What you return must match the records word for word, except that images are dropped.

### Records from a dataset
▬▬▬▬▬▬▬▬▬▬

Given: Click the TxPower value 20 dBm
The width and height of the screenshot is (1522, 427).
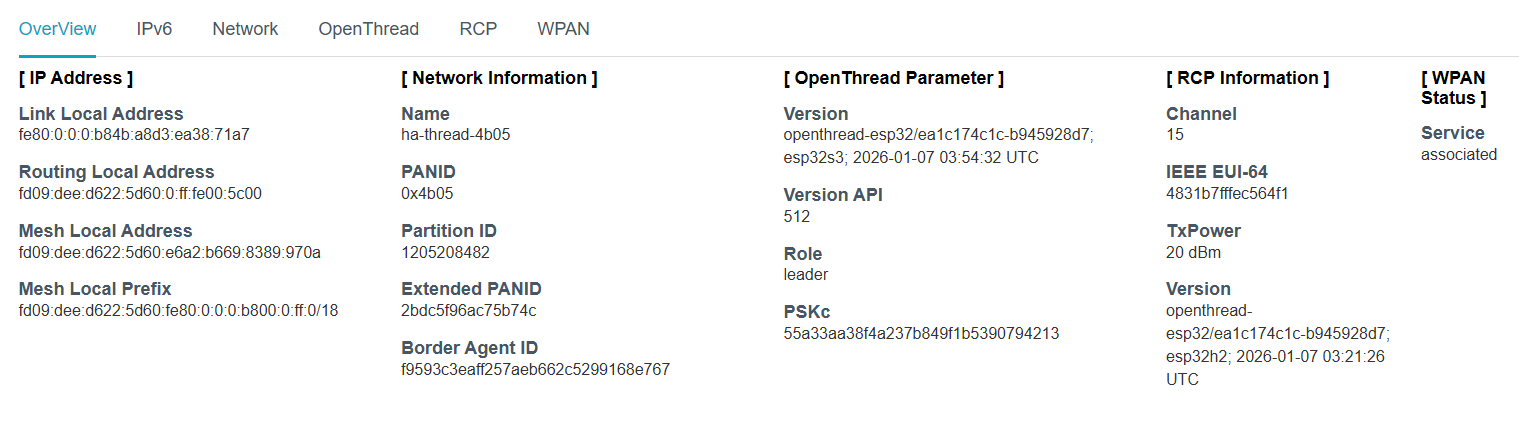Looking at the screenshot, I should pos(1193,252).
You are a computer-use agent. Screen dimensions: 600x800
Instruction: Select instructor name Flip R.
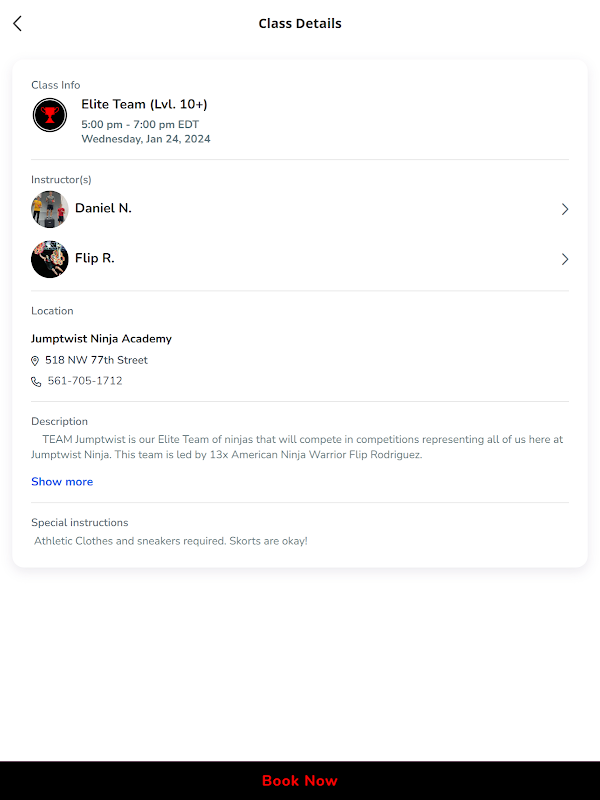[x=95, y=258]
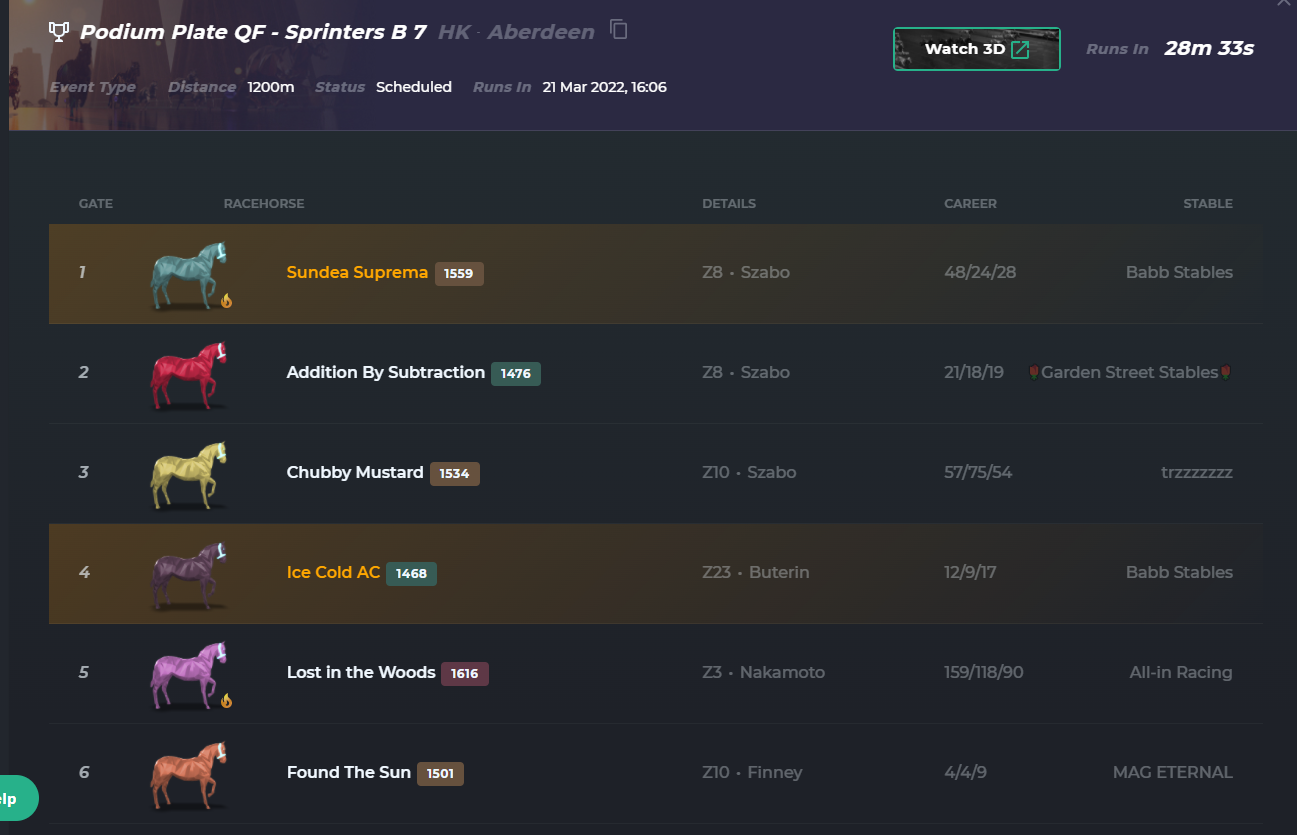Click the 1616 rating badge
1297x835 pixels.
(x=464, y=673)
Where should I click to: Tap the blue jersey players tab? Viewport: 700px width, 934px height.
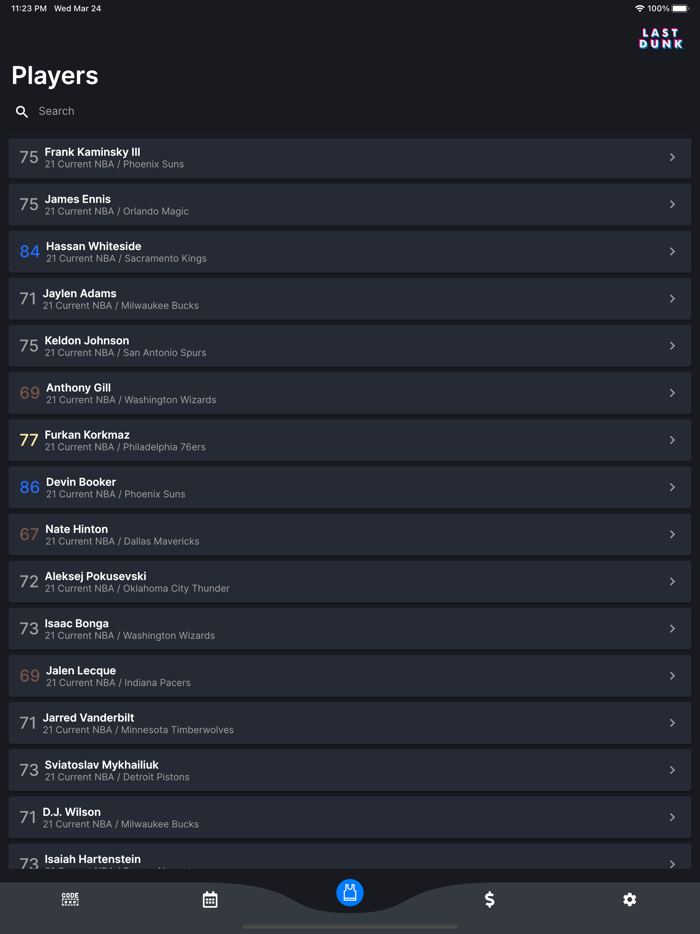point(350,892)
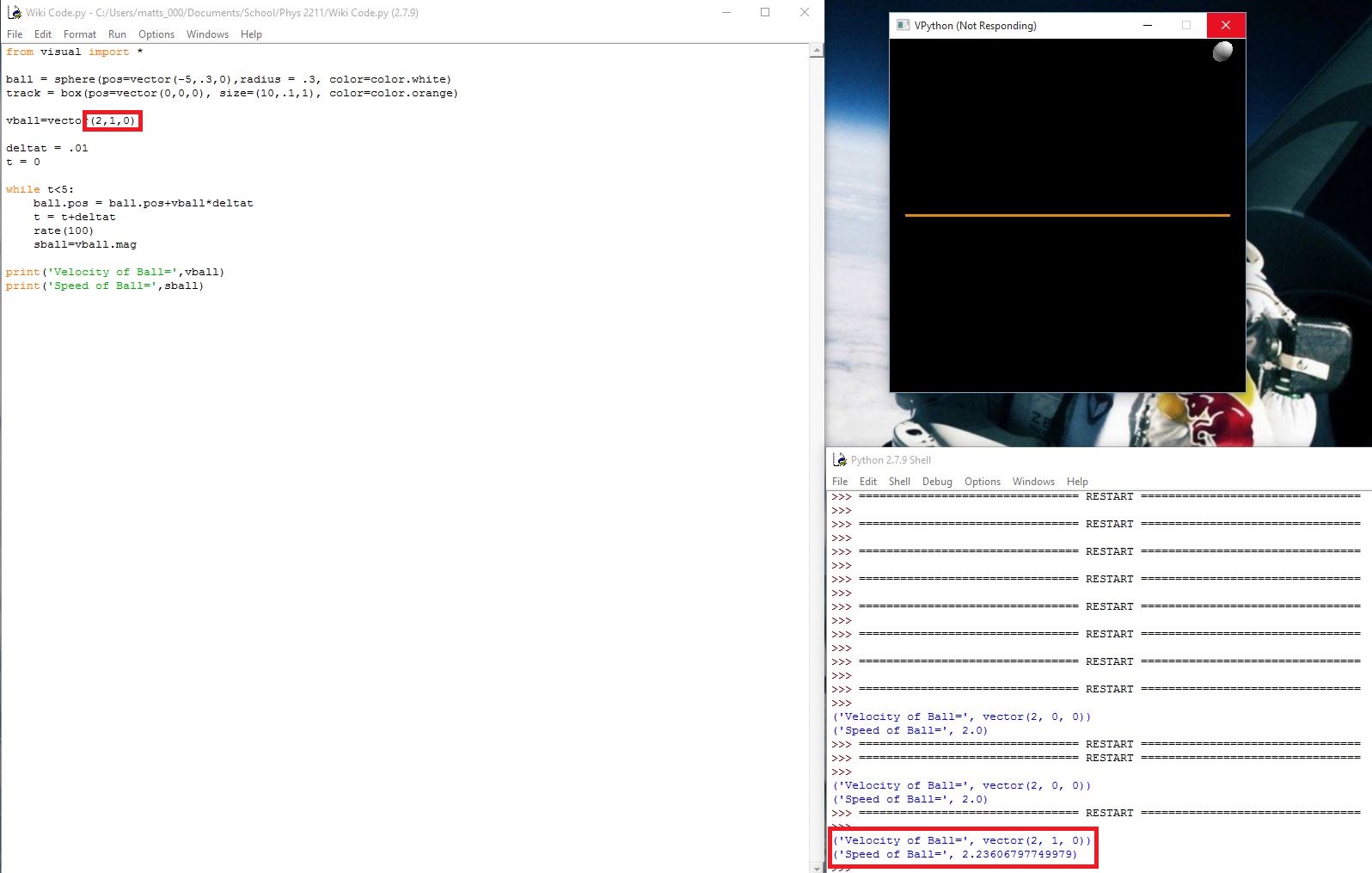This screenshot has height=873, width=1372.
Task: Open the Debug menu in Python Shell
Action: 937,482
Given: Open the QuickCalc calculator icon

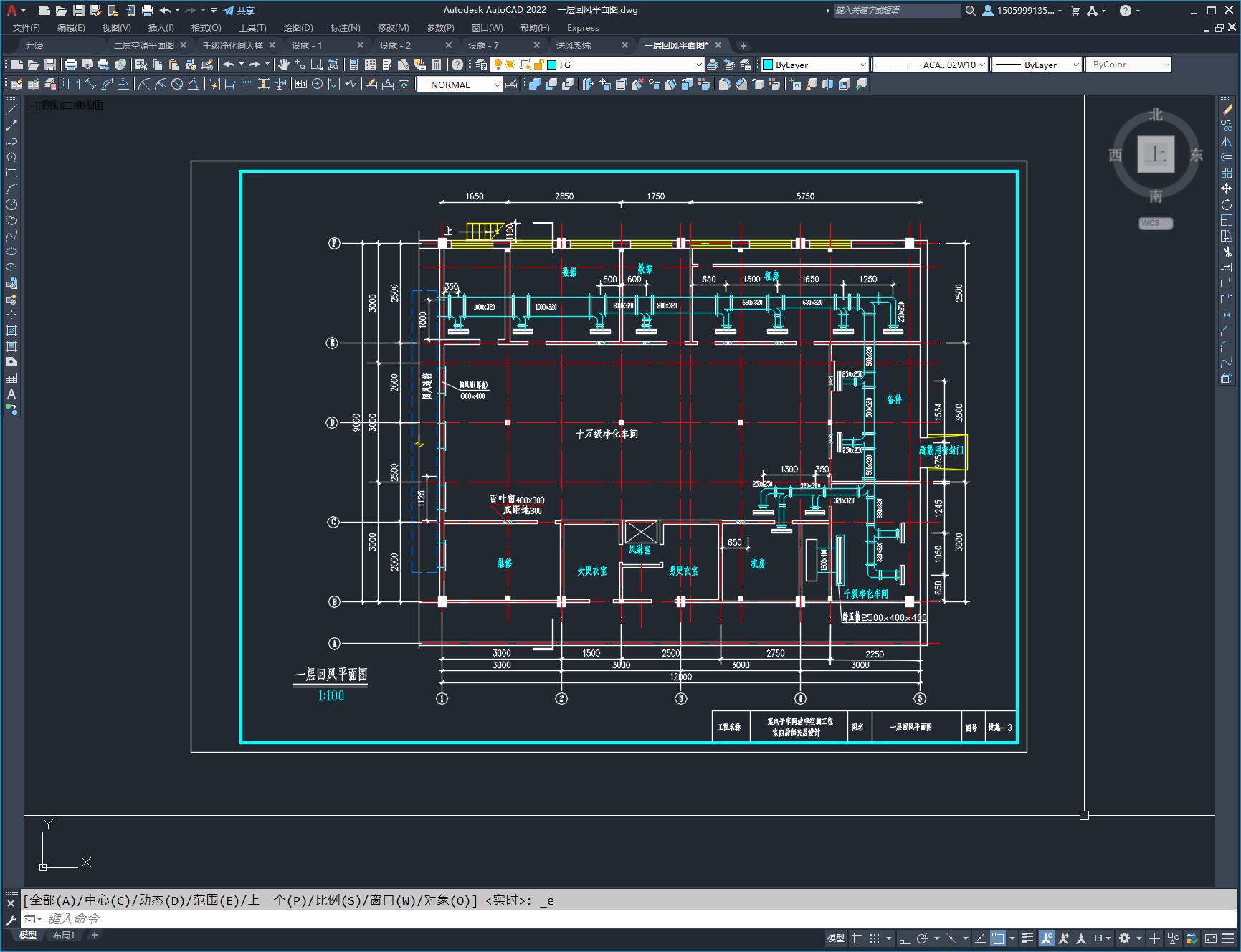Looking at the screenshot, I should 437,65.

▬▬▬▬▬▬▬▬▬▬

### Task answer
Given: Click the TxPower value 20 dBm
The width and height of the screenshot is (1522, 427).
Looking at the screenshot, I should pos(1193,252).
You are a computer-use agent. Screen dimensions: 600x800
Instruction: Select instructor name Flip R.
[x=95, y=258]
Click the 1616 rating badge
1297x835 pixels.
(x=464, y=673)
Where should I click to: Tap the blue jersey players tab? Viewport: 700px width, 934px height.
point(350,892)
This screenshot has height=873, width=1372.
Task: Open the Debug menu in Python Shell
Action: 937,482
Given: Open the QuickCalc calculator icon

Looking at the screenshot, I should 437,65.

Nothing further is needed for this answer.